Mas excluindo os transtornos psiquiátricos, o que leva uma pessoa a se matar muitas vezes é um ato impulsivo, onde o sujeito está passando por alguma situação da qual não consegue sair e o estresse gerado pode fazer com que essa pessoa haja precipitadamente. Vemos muitos casos na TV onde o sujeito sobe em torres ou fica na beirada de prédios, mas no fim não se mata ou não esboça o real desejo de morrer. As pessoas falam "Esse aí só queria chamar a atenção". O que ele queria era uma solução para algum problema sério, uma dificuldade que causou um desespero tão intenso que o fez a tomar aquela atitude impensada.
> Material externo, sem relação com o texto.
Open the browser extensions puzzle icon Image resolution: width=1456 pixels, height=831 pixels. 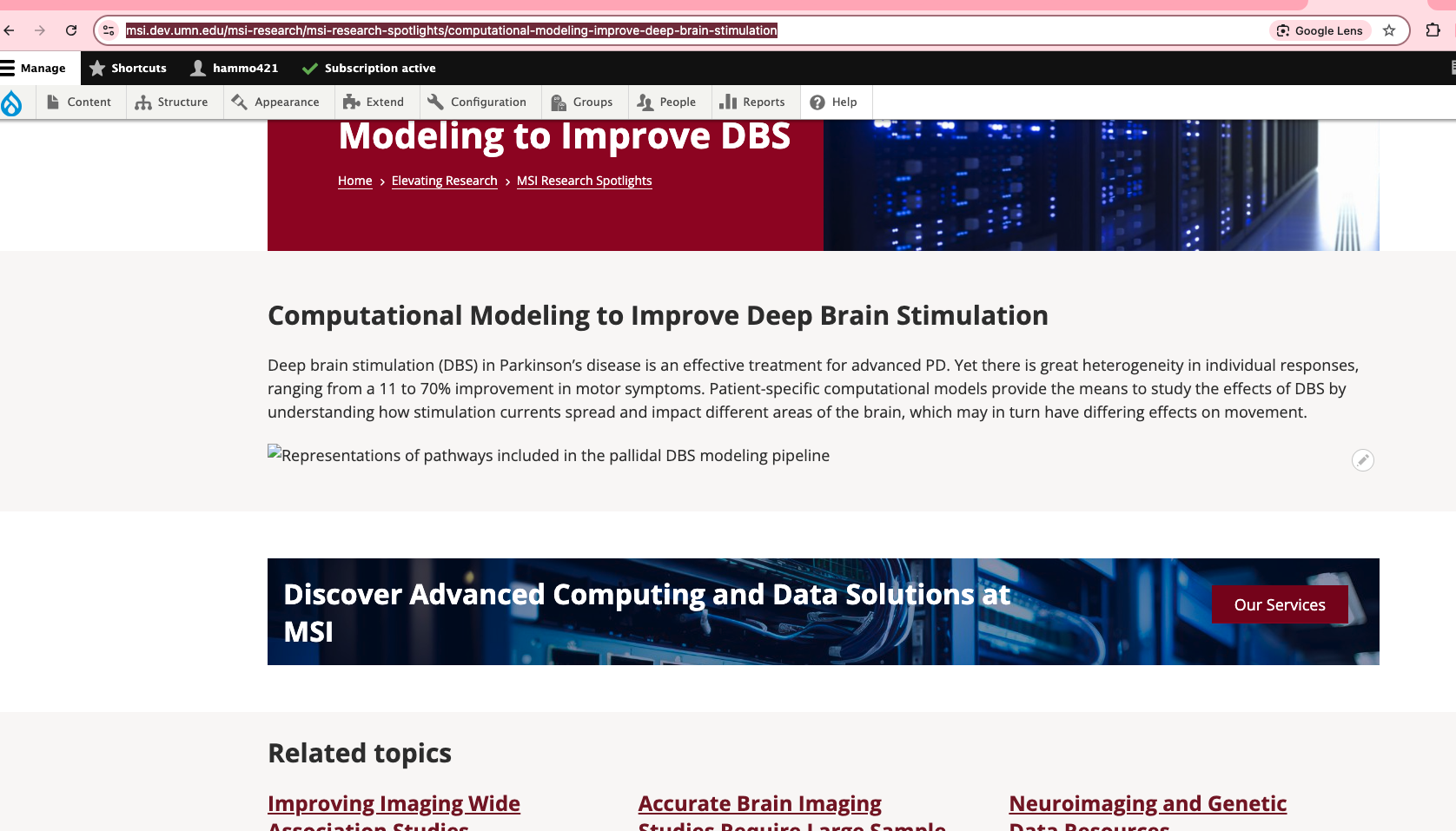coord(1433,30)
Temos visto também alguns casos de jovens que tem se suicidado por conta do fim de relacionamento afetivo. Esse tipo de suicídio merece algumas reflexões. Primeiro, vamos assumir que o suicídio foi motivado pelo fim do relacionamento, não existindo anteriormente qualquer transtorno psiquiátrico associado (Depressão, esquizofrenia, transtorno de personalidade, demência, transtornos de humor, etc). O rompimento de um relacionamento tem essa força para levar o jovem a se suicidar? Isso vai depender do histórico dessa pessoa, da estrutura familiar onde cresceu, do suporte que teve dos pais durante seu desenvolvimento e da forma como interpreta as relações interpessoais.
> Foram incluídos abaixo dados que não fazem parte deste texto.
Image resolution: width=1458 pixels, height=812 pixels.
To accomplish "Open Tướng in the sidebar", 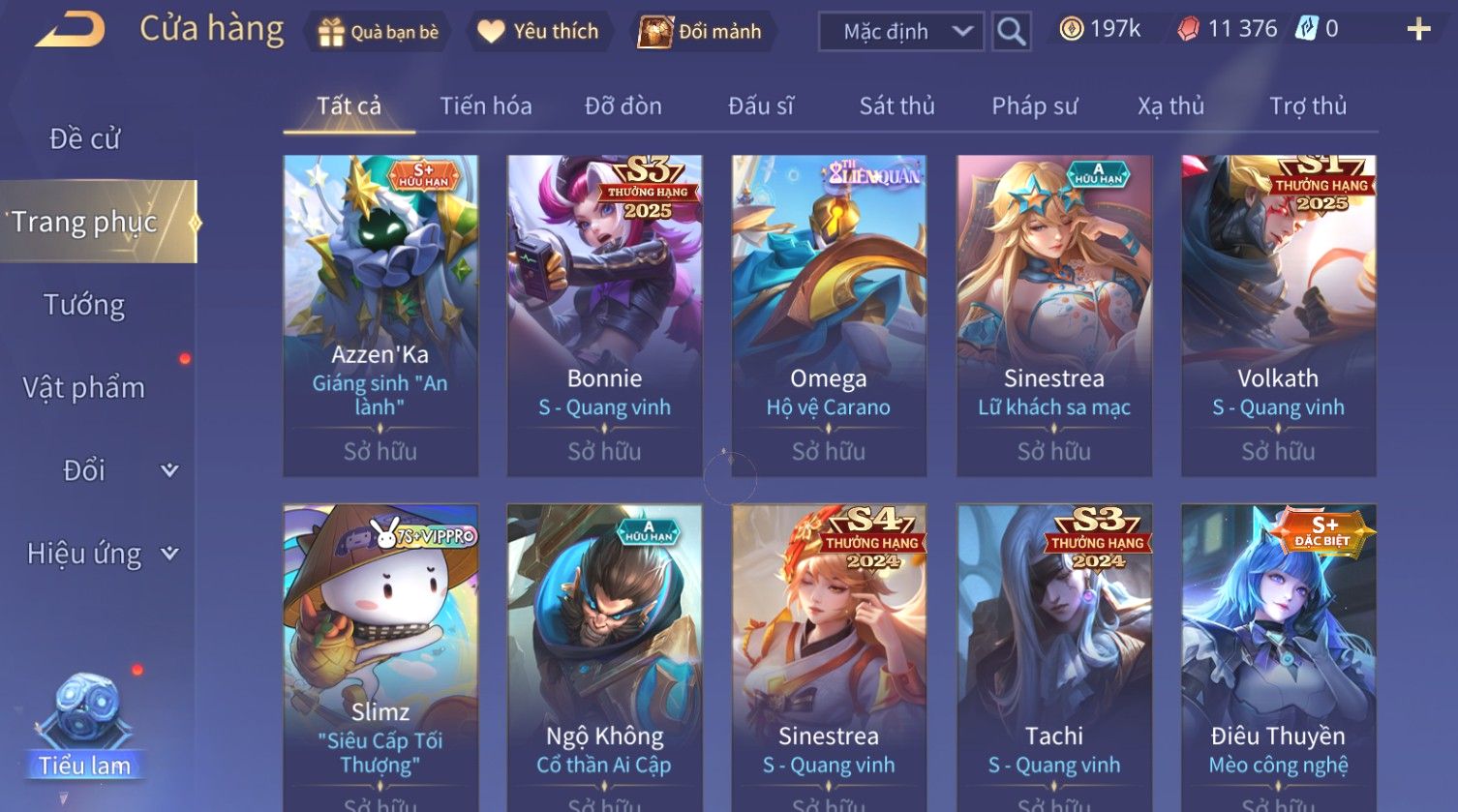I will tap(84, 305).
Se há, por exemplo, histórico de rejeição, abandono, negligência, é bem provável que a dor da separação daquela pessoa cuja a afeição era tão importante para si seja algo insuportável e a falta de mecanismos psicológicos e familiares para lidar com isso leve a pessoa a um ato impulsivo de se matar. A dificuldade em lidar com as perdas, a ausência da família e o sentimento de desamparo extremo são capazes de gerar um sentimento de vazio que pode culminar em algum transtorno depressivo transitório, mas também podem ser o estopim para um comportamento impulsivo que leve ao suicídio. As pessoas cada vez se apegam mais as outras esquecendo de si mesmas, se doando excessivamente e negligenciando seus próprios anseios, e quanto isto lhe é tirado (fim da relação) só resta o vazio.
O suicídio muitas vezes é motivado por esse vazio existencial, por essa angústia enlouquecedora que nossa sociedade provoca com suas relações frágeis e efêmeras, por essa desvalorização cada vez maior do ser humano. Nossa sociedade está adoecida e nós adoecemos junto com ela, o suicídio é apenas mais um dos sintomas disso.
Esse assunto é muito complexo e podemos falar sobre bastante coisa, prometo escrever mais sobre isso no futuro, principalmente sobre os tipos de suicídio e de estratégias para evitá-los. Quaisquer dúvidas, postem nos comentários ou mandem e-mail.
REFERÊNCIAS:
Pontes, Cleto Brasileiro. Suicídio em Fortaleza: Estudo de 50 anos. Fortaleza: Edições Demócrito Rocha, 2008.